“When a party who loses an arbitration award assume a never-say-die attitude and drags the dispute through the court system without an objectively reasonable belief it will prevail, the promise of arbitration is broken.” — 10th Circuit Court in Lewis v. Circuit City, Stores, Inc. reported at 500 F.3d 1140, 1153 (10th Cir. 2007)
Ideally, arbitration should be followed in its true essence which means that arbitrators should decide the dispute without the need for the matter to be taken to the court. This would ensure that the advantages of arbitration are availed by the parties such as faster resolution of disputes and confidentiality of the proceedings.
Unfortunately, in practice, majority of the arbitration proceedings are ultimately taken to the court at various stages of arbitration. Thus, arbitration has become a first step to litigation instead of a separate dispute-resolution mechanism altogether.
There are a range of tactics employed to get a ‘second bite at the apple’ by the defendant. One of the most common ones is to challenge arbitration at the commencement stage which means that only one party participates in the arbitration while the other party takes the matter to the court. Such lack of participation is sometimes justified owing to the lack of jurisdiction of the arbitrator.

Data extract:

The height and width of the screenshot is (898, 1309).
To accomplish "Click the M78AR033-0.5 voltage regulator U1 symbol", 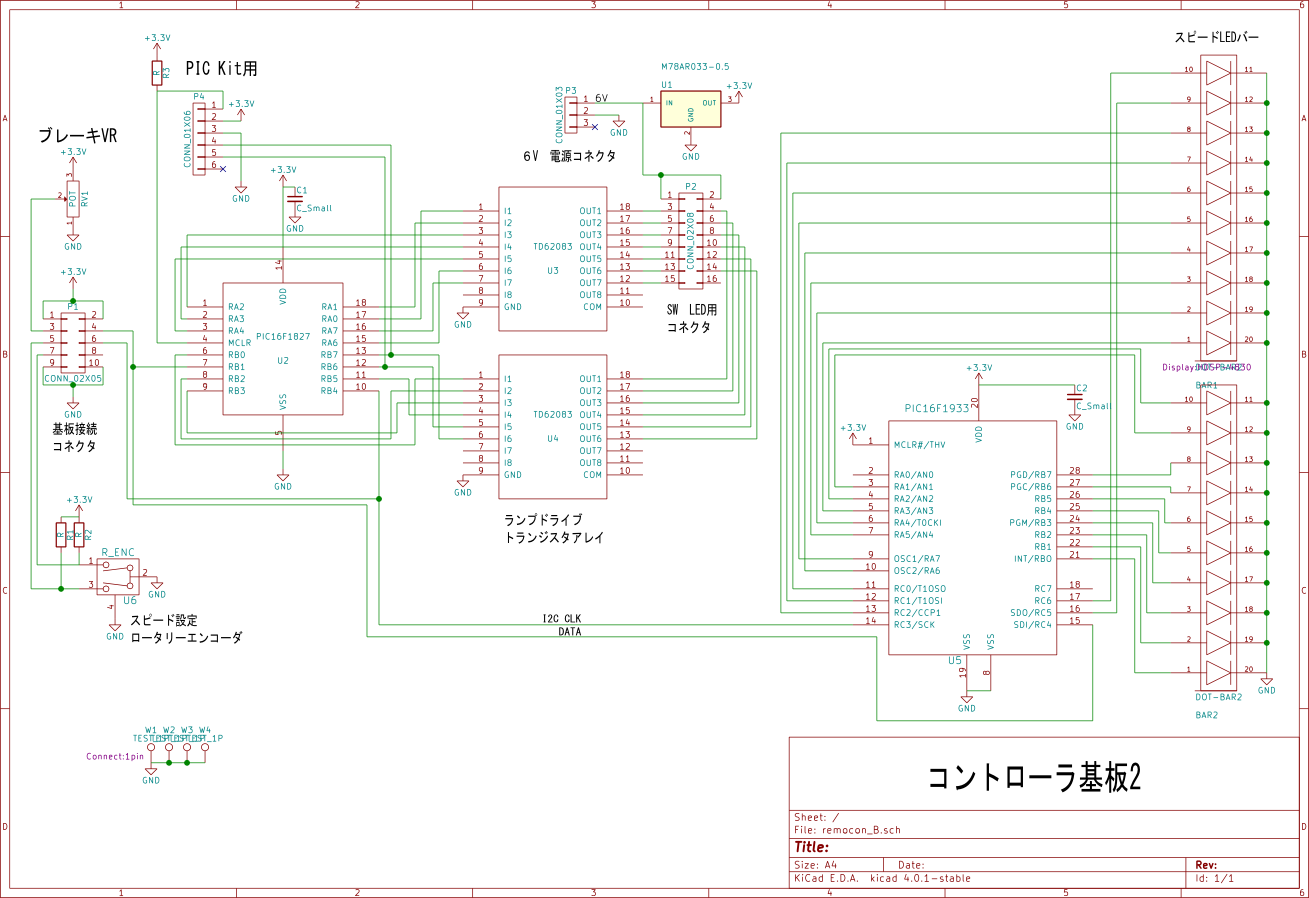I will pyautogui.click(x=689, y=109).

What you should do: Carry the piece on arbitration being dragged into court forward from its last sentence. The data can be set aside here.

Exercise answer:
However, majority of times, the defendant deliberately avoids participation for a plenty of reasons. Other tactics used by the defendant are to challenge the authority of the arbitrators and to request for their replacement.
Further, the defendant often challenges resort to arbitration by the claimant through raising objections to the award in the court. The law on arbitration provides various grounds under which the award can be challenged but often the defendants try to stretch the scope of such grounds in order to avoid compliance of the arbitral award. The aim in almost all the tactics is to undermine the arbitration process by taking the matter to the court.
Lack of participation results in a number of issues — both for the arbitrator and the claimant. One of them is that it exposes the award passed by the arbitrator to be challenged before the courts of Pakistan. This results in unnecessary delays given the backlog of cases in courts and such delays are further prolonged by the defendant not even participating in the court proceedings and taking numerous adjournments. Moreover, the burden of proving the claim by the claimant is much higher in the absence of the defendant because the claimant is unaware of the potential arguments that might have been taken by the defendant upon participation in the arbitration proceedings.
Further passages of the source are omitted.